* begin *
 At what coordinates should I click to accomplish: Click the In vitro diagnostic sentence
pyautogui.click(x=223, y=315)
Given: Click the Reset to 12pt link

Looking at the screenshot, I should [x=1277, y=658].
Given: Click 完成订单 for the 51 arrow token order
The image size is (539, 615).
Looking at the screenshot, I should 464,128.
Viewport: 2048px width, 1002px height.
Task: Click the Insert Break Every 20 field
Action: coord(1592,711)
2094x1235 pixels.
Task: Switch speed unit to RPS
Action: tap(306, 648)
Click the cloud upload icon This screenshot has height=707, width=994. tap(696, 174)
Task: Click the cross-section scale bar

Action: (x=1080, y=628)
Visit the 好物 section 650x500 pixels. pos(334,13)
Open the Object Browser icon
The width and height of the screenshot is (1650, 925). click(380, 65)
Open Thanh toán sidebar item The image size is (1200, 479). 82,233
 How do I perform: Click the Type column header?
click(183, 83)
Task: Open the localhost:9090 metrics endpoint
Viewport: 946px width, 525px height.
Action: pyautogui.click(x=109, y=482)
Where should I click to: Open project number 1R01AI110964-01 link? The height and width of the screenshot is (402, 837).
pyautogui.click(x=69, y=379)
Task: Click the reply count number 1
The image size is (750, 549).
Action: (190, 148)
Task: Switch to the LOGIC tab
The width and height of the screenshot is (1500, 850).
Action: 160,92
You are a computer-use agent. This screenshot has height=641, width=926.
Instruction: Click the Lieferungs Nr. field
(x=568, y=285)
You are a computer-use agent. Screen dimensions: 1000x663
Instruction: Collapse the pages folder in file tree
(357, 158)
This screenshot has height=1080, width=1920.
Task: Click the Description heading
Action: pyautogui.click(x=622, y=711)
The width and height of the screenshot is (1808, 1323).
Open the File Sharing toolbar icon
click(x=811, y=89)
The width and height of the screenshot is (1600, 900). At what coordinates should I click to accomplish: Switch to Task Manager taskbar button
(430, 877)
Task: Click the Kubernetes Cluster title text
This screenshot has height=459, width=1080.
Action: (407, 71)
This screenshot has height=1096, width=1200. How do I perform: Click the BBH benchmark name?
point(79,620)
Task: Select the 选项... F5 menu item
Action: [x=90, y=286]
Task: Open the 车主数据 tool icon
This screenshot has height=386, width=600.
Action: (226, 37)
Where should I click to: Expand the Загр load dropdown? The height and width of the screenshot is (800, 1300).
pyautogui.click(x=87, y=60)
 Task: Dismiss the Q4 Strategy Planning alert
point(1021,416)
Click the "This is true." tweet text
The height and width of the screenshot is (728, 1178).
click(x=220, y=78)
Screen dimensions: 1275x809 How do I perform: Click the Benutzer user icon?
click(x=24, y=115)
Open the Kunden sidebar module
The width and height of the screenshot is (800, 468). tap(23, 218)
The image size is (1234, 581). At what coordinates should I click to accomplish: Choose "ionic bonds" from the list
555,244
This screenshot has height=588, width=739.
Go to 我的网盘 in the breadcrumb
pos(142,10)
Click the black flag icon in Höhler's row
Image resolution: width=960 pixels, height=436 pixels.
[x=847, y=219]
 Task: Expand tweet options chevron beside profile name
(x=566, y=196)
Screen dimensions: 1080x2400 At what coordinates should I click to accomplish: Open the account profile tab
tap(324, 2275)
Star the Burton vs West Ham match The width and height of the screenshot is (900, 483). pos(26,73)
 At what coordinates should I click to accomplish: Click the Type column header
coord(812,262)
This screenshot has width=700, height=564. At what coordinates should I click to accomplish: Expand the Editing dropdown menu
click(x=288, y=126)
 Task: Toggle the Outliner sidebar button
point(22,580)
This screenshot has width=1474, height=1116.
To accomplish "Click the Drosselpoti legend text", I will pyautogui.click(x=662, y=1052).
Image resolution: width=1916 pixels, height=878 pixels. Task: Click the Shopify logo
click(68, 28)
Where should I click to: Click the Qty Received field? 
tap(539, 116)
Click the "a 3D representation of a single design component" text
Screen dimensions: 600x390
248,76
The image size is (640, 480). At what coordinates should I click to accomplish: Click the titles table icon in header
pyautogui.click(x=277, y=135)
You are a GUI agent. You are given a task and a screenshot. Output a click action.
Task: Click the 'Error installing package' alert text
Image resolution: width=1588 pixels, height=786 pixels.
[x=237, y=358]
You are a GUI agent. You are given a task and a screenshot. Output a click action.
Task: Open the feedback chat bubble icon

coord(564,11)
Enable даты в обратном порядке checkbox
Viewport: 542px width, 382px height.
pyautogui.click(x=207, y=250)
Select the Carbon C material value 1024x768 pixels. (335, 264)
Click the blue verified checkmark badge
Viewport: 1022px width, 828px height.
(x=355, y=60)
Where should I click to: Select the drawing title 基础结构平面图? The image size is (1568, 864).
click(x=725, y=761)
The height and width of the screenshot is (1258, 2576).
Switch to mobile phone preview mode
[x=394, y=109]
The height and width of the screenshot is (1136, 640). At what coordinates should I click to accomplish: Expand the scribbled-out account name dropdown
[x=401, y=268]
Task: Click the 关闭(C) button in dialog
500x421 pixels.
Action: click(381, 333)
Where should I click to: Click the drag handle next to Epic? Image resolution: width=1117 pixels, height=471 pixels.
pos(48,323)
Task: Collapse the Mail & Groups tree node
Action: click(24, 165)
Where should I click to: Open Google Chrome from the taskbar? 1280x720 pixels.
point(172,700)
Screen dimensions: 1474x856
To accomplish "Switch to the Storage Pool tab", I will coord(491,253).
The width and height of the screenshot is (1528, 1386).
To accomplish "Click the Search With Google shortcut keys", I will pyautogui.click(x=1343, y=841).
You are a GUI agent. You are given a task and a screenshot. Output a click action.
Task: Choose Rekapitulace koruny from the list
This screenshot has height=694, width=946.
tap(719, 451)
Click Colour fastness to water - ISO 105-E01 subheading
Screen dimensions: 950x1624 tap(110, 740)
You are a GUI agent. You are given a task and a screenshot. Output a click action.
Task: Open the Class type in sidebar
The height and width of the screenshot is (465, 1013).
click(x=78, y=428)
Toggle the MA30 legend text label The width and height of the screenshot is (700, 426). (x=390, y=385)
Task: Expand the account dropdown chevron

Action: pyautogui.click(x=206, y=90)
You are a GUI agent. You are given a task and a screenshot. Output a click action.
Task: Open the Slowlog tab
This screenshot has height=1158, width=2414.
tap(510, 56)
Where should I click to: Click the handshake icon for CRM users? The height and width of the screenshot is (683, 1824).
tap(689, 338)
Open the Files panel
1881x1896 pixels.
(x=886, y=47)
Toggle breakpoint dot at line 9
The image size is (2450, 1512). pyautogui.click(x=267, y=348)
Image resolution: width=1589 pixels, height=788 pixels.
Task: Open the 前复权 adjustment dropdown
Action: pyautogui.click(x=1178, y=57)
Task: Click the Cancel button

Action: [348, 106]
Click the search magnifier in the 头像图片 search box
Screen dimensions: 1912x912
* end *
* **WHAT THIS TASK INVOLVES**: Locate each line above that contains the word "item" and copy those lines out in full.

* **REPLY**:
Open Thanh toán sidebar item The image size is (1200, 479). 82,233
Task: Select the 选项... F5 menu item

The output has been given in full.